------ ENTRÉES FOURNIES ------

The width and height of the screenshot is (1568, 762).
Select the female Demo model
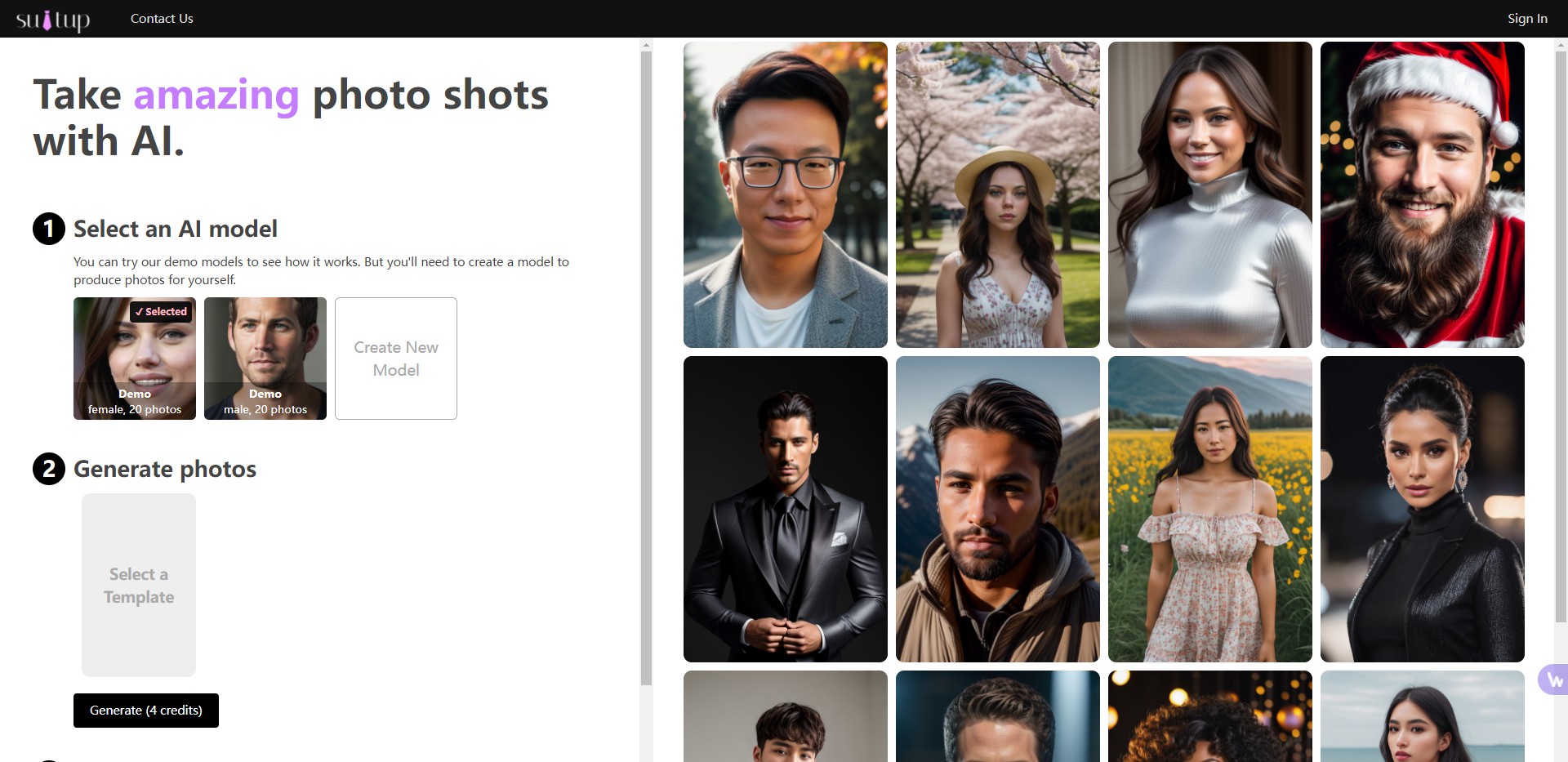pyautogui.click(x=134, y=359)
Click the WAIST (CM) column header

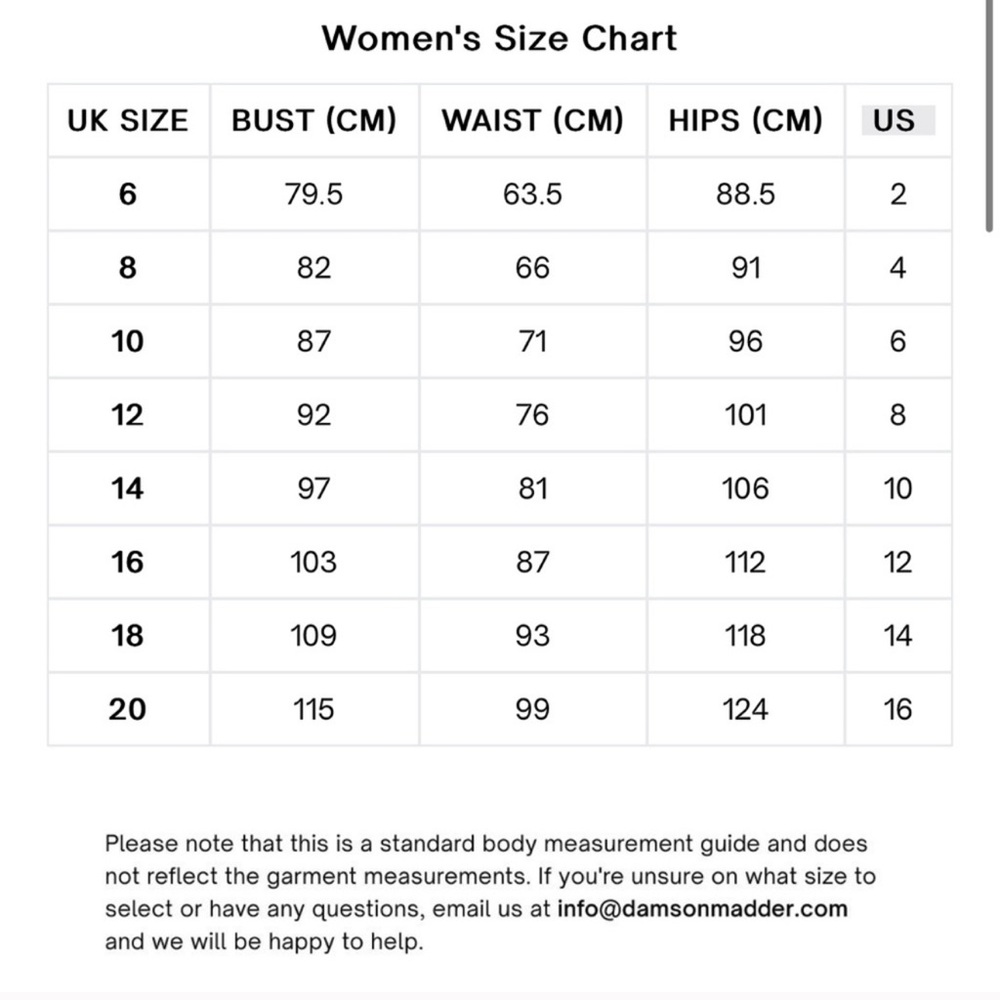[533, 121]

------

▶ OBJECTIF:
Recopiez à l'identique toutes les lignes de chacune des entrées, sans y inclure les images.

▶ CORRIGÉ DÉTAILLÉ:
The width and height of the screenshot is (1568, 762).
Select the female Demo model
pyautogui.click(x=134, y=359)
Click the WAIST (CM) column header

[533, 121]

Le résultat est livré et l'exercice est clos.